- Instruction
Gather every line below that contains the word "with". Case counts.

- Exercise data
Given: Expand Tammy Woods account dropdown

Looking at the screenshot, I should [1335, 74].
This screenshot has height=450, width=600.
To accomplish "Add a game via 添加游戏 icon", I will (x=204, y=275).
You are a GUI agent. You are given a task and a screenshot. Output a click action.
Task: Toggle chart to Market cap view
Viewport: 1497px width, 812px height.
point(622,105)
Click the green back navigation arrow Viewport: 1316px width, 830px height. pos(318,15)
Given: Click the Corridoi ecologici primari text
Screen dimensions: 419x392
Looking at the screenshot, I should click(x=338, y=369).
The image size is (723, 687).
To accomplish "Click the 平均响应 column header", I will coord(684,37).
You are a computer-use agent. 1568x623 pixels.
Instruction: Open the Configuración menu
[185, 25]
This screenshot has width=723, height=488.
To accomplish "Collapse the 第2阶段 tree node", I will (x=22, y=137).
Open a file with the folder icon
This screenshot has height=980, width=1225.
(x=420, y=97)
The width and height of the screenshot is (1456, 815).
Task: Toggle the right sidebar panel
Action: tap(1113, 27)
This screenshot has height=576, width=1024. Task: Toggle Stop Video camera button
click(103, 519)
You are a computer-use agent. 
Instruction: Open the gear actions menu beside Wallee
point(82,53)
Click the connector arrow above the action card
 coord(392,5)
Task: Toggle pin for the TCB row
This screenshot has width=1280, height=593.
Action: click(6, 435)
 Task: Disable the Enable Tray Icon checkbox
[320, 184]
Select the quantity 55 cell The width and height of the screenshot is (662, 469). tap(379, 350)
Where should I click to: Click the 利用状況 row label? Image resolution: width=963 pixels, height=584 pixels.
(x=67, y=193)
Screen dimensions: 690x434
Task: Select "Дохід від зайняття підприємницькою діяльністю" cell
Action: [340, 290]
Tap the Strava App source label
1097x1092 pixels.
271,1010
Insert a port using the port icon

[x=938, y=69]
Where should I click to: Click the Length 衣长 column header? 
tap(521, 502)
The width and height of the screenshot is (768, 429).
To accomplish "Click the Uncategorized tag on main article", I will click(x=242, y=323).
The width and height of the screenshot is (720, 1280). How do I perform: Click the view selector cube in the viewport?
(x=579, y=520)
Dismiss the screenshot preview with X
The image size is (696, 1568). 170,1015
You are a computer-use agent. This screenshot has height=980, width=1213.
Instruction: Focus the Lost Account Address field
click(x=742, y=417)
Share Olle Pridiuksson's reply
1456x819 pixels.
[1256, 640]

- Full output
Open a file with the folder icon
Dismiss the screenshot preview with X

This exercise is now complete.